Data records ::
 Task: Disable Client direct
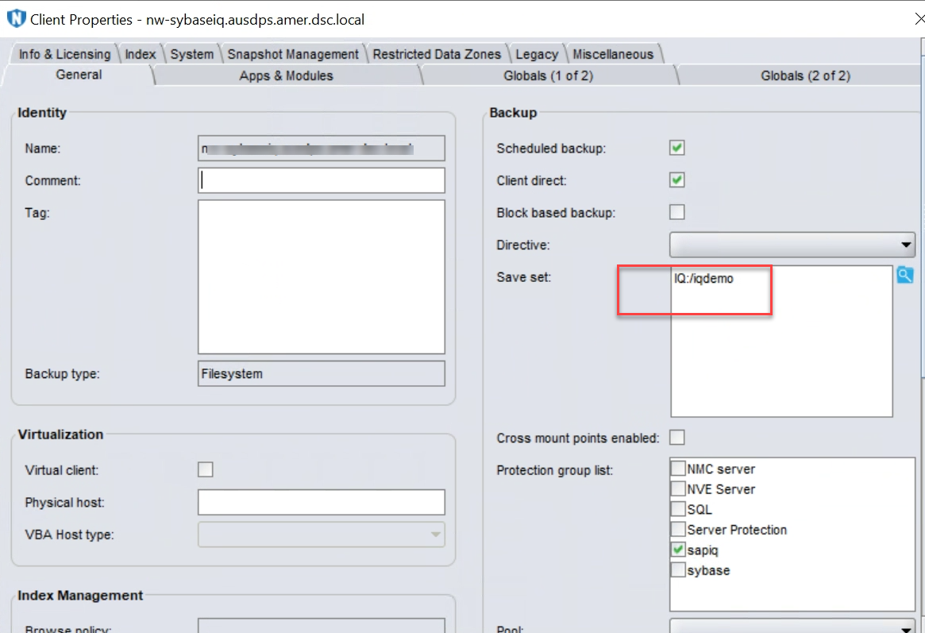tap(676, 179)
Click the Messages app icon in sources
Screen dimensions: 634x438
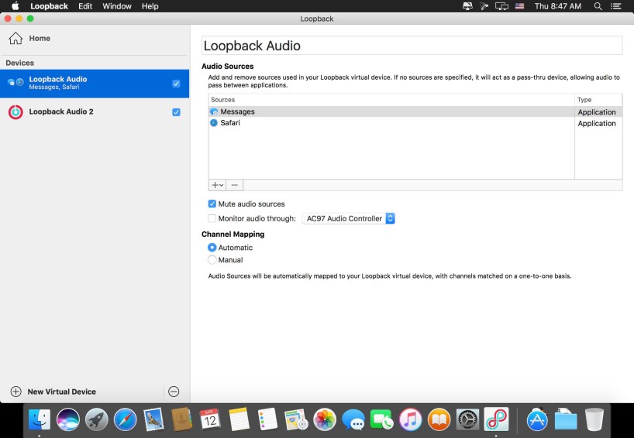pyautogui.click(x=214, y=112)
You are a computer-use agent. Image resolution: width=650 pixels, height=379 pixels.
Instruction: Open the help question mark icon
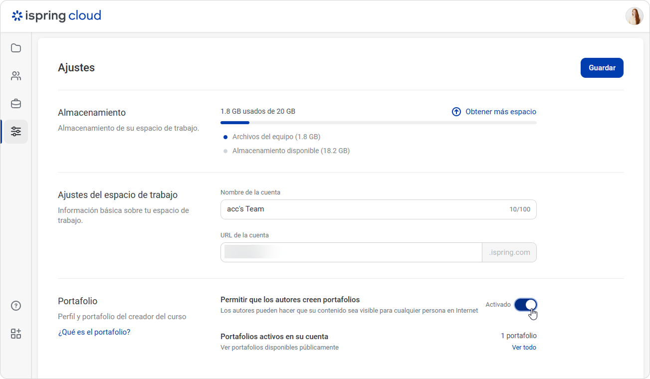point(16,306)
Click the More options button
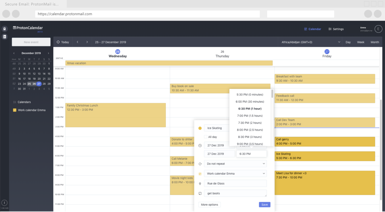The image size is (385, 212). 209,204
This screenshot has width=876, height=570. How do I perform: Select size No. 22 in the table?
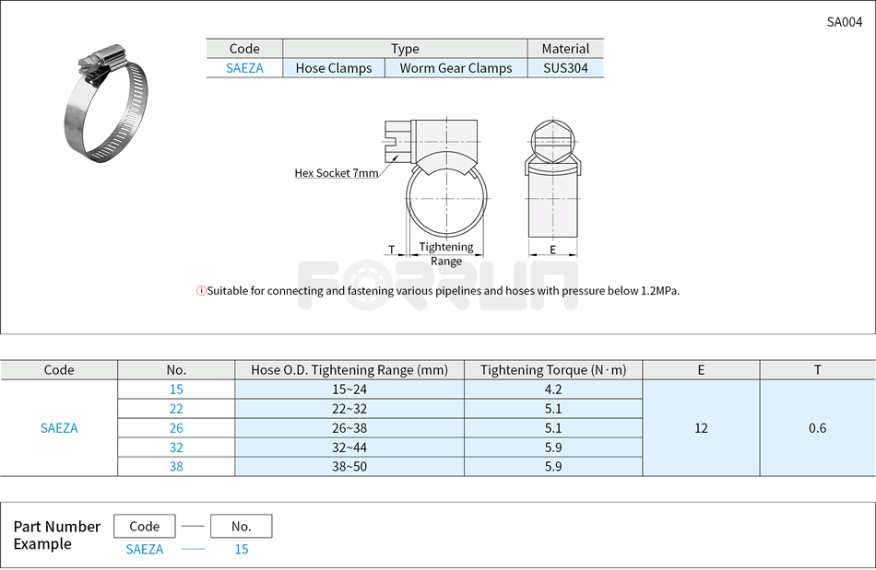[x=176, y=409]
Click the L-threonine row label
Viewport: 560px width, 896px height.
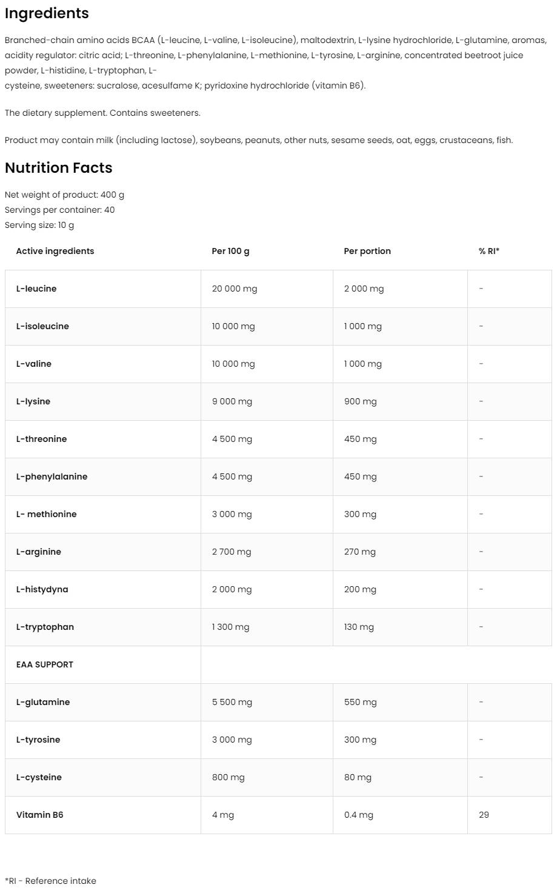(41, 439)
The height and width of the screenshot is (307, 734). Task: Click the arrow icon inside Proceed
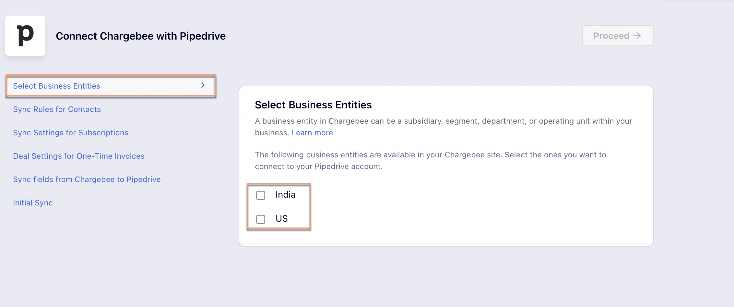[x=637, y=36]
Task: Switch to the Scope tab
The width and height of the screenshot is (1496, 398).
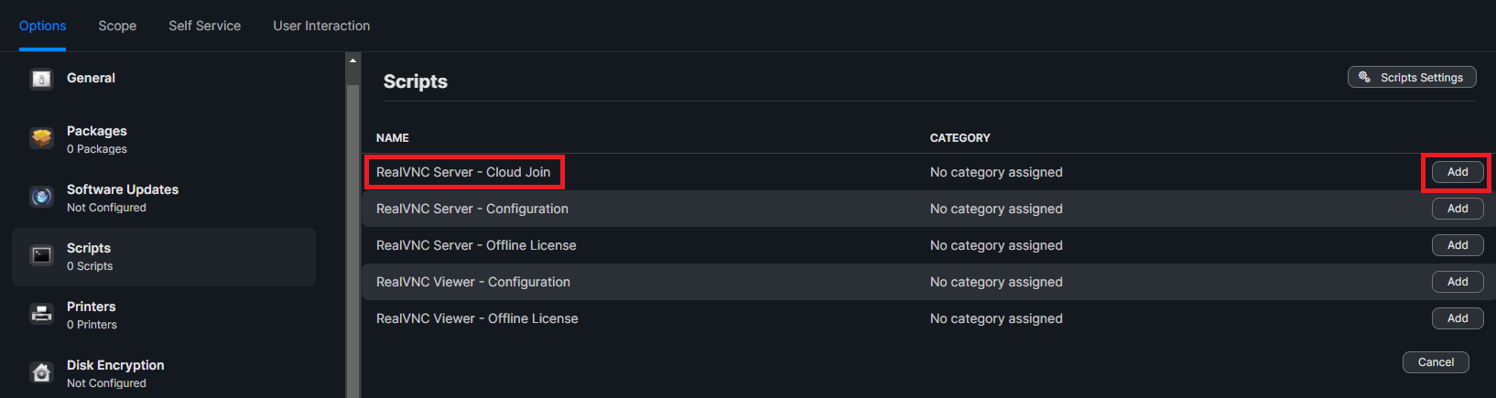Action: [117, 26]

--

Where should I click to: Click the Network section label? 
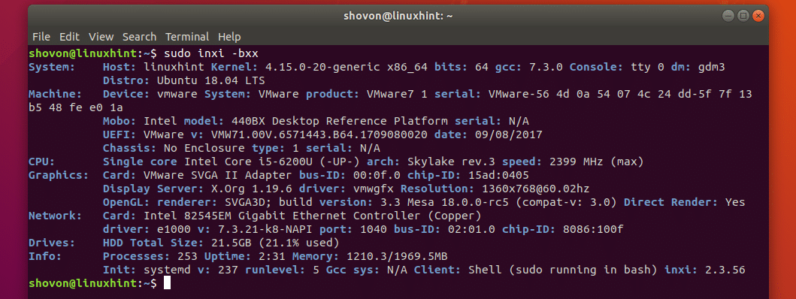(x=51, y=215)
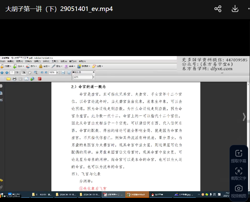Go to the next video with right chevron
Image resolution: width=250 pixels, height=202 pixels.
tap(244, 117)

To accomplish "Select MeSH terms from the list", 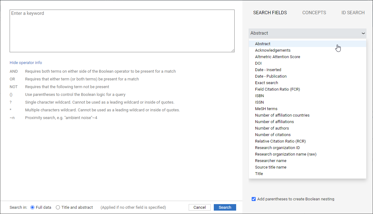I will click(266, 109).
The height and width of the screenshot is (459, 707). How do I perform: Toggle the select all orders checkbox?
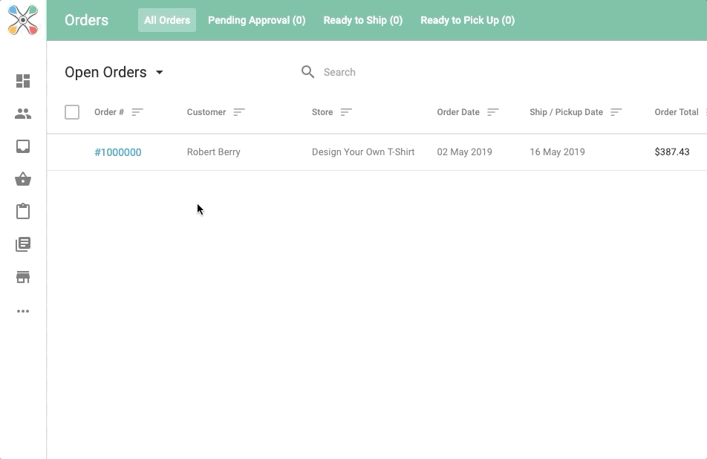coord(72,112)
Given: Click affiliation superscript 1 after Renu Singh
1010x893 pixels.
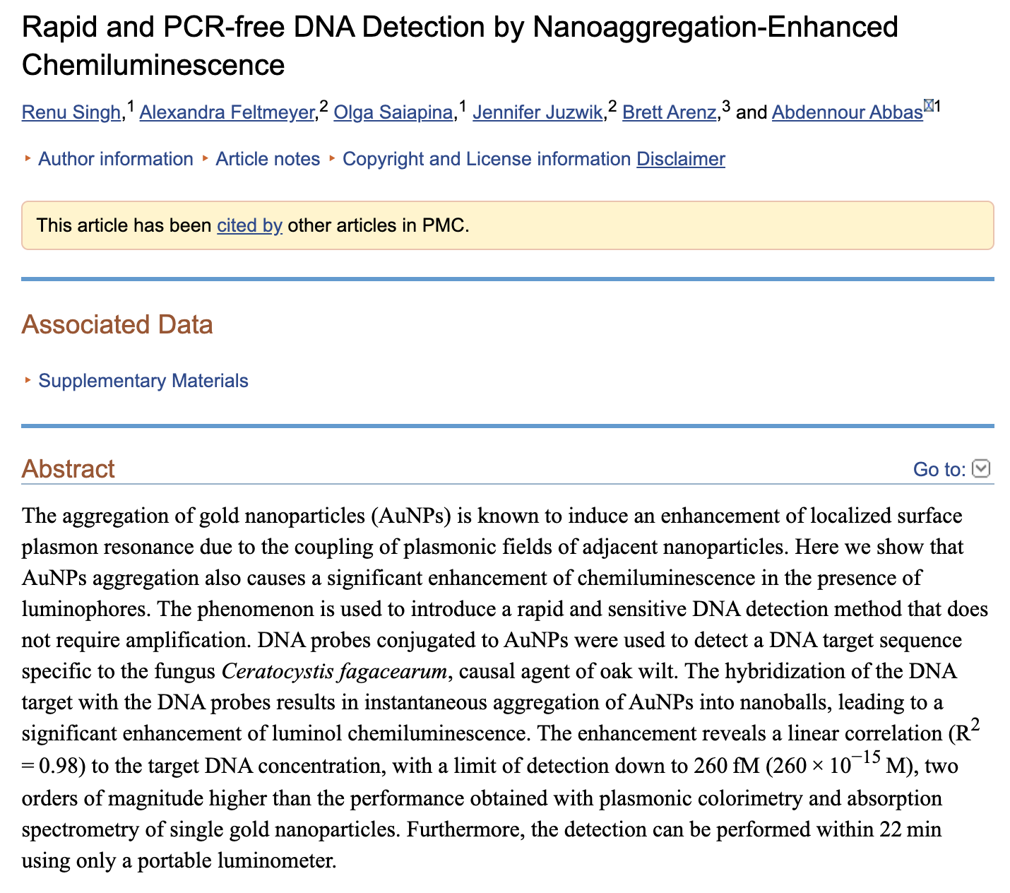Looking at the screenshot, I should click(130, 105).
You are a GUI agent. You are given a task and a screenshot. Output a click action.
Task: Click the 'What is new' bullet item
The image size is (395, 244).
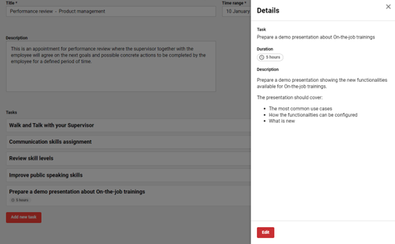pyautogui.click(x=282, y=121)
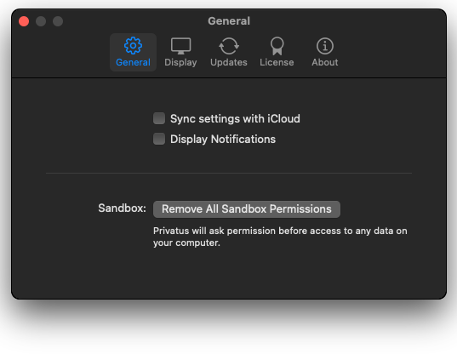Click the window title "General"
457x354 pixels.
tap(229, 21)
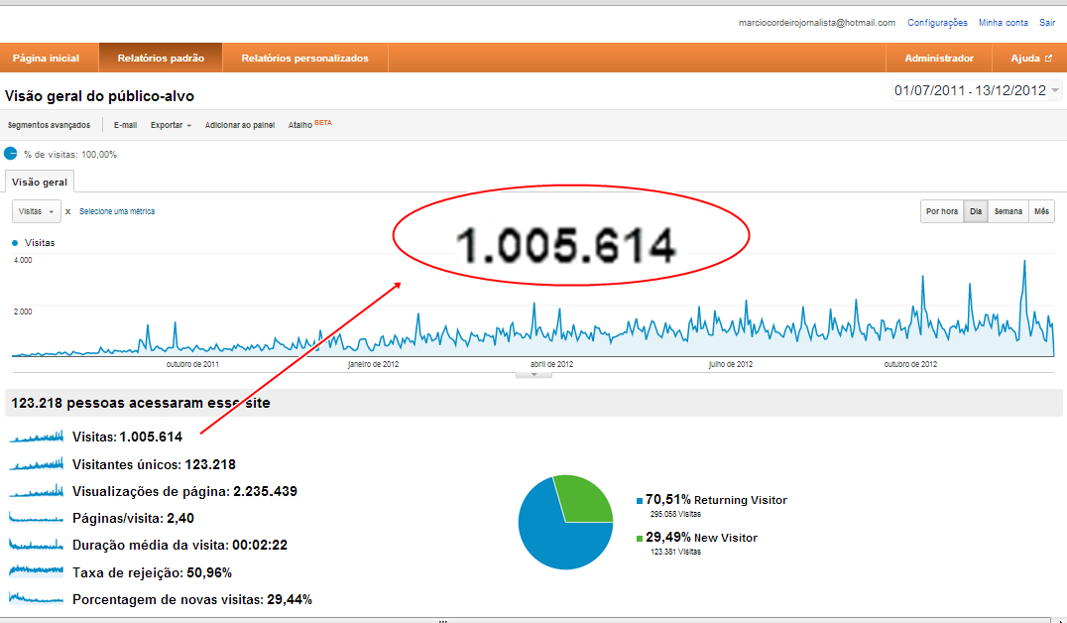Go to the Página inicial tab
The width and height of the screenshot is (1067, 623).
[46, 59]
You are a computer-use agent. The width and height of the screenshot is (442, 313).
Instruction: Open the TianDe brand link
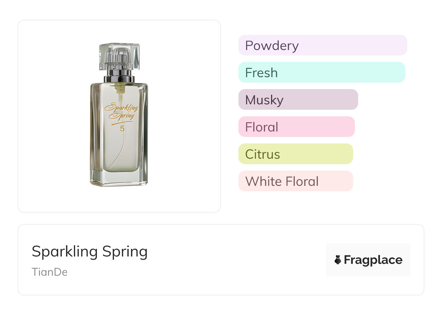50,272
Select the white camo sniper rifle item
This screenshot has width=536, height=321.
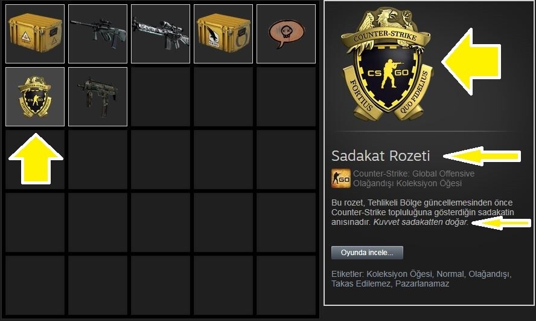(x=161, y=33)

---

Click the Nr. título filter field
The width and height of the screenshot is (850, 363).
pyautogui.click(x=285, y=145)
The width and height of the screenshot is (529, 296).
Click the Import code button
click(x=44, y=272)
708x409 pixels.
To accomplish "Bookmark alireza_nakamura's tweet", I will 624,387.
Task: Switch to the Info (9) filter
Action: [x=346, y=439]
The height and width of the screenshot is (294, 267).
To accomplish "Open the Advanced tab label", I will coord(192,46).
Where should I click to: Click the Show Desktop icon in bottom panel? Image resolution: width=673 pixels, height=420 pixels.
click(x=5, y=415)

To do :: Wherever the word "computer" turns up in the records above, copy the line that holds it.

Solution to the exercise ::
You are a computer-use agent. Image resolution: width=650 pixels, height=379 pixels.
You are a computer-use agent. The width and height of the screenshot is (442, 313).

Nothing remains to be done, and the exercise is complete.